#### Excerpt

# cheat sheet for protosound 1.0 deisel



## doorguy41 (Sep 1, 2008)

im a first time user and trying to find a place for protosound 1.0 cheat sheet. 

have a lw 125 watt transformer and a protosound 1.0 #2004 mth deisel.. running other lionel trains with cab control and cant find a way to get sounds out of my deisel from mth, knowing mth is a different system. one guy showed me how a while ago but lost the sheet before understanding it all. couldnt find anything online, or a past thread. went down to local train mth dealer and they said to find it online. no money to upgrade to ps2 thought i would stick this out until i can upgrade.

any help you could give would be appreciated. or give me the best scenerio for solving my problem thx

cade


----------



## T-Man (May 16, 2008)

I would say the cheat sheet is worth a lot. Without knowing anything about the systems I would start with the spec sheets. You are obviously talking about sound through the rails. It's all about frequency. Interesting problem though. Can you give us a link to the spec's?


----------



## Boston&Maine (Dec 19, 2007)

So you can not even get it to blow the horn or ring the bell?


----------



## doorguy41 (Sep 1, 2008)

no.... the only thing that i can tap into is: power on and idling...then move forward and stop again at idle cab talk starts with whistle button once or twice... no horn...no bell... no coupler...etc.

do you have any sequence of buttons that would help me...or would a horn button help being hooked up....(lw 125 watts tranformer) thx

tried last night to do different buttons and # of times and cab talk is the only feature that worked. manual is just very general. and also im a newby at this.

Cade


----------



## doorguy41 (Sep 1, 2008)

ok, now.....ive figured out a few things in the past two days... a local dealer here walked me through a couple of scenarios

1. seeing if your whistle button is actually working- put on any other steam or diesel engine (lionel steam which in my case i have) and push the button to see if the horn or bell works... i got nothing!!

2. checking for dc current- power up, keep in low voltage, move foward then stop, in neutral move to higher voltage, press the whistle button once, after that you should hear a hissing sound with idle, push whistle button one more time then the coupler should sound and open (which ever one the switch is switched to) my case... i got nothing!!

########

### Stated exercise 1
Repeat, word for word, the part of the ProtoSound 1.0 thread that opens with the words containing "# cheat sheet" and closes with "i can upgrade.".
### Stated exercise 2
Carry on the forum thread about the ProtoSound 1.0 diesel from the point where it stops.

#### Material supplied

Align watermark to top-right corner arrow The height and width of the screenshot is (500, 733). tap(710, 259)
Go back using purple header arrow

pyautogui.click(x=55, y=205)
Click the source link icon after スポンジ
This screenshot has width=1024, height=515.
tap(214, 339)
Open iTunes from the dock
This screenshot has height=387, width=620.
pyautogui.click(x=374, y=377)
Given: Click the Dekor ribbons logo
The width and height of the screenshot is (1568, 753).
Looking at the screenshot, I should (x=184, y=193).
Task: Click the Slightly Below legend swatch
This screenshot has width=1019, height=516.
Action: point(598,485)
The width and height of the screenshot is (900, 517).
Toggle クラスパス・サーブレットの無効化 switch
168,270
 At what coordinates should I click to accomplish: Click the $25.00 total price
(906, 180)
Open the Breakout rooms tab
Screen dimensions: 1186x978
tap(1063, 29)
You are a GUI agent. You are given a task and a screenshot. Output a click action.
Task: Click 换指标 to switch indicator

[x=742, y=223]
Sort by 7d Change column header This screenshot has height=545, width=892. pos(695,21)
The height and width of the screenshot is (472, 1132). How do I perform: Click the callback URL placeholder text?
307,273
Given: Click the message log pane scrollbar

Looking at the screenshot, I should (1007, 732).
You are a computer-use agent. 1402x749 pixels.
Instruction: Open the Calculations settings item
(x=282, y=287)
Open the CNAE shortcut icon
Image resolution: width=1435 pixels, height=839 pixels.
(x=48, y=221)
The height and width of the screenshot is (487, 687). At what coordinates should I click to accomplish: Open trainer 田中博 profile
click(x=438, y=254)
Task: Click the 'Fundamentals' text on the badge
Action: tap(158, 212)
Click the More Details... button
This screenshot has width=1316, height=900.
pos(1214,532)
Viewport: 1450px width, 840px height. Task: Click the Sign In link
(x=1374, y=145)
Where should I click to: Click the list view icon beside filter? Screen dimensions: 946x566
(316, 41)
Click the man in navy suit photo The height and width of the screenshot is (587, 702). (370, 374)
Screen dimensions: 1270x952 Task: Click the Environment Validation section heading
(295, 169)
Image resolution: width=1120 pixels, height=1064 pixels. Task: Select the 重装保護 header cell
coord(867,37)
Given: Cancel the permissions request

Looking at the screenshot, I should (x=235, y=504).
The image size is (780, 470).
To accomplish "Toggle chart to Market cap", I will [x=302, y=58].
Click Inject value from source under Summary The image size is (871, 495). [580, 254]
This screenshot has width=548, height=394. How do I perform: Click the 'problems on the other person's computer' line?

########

### Exercise response 1
# cheat sheet for protosound 1.0 deisel



## doorguy41 (Sep 1, 2008)

im a first time user and trying to find a place for protosound 1.0 cheat sheet. 

have a lw 125 watt transformer and a protosound 1.0 #2004 mth deisel.. running other lionel trains with cab control and cant find a way to get sounds out of my deisel from mth, knowing mth is a different system. one guy showed me how a while ago but lost the sheet before understanding it all. couldnt find anything online, or a past thread. went down to local train mth dealer and they said to find it online. no money to upgrade to ps2 thought i would stick this out until i can upgrade.

### Exercise response 2
3. if all that doesnt work he said to try it all again by pushing down the whistle button slowly to catch the senstive spot on the button. (because normally people are pushing it too fast.) in my case that worked...sort of.. i can get a bell now, wouldnt do everything its supposed to. but thinking i have a bad switch or something to service, or reset engine.

now im calling him today again to see where i go from here. and ill post what i figure out. hopefully this helps anybody out there thats frustrated like i was. ALL ELSE FAILS save up and get a protosound 2 or a new tranformer !! HAHA:laugh:

CADE


----------



## doorguy41 (Sep 1, 2008)

hope this helps.... i had somebody get back to me at mth and sent me a link. after you press on the link you will see a book icon for instruction manual. this descibes everything you need. even though your engine might not be the one thats shown... they all go through the same reset and program process.... good luck. starts on page #17

http://www.railking1gauge.com/detail.asp?item=20-2209-1 

cade


----------



## Boston&Maine (Dec 19, 2007)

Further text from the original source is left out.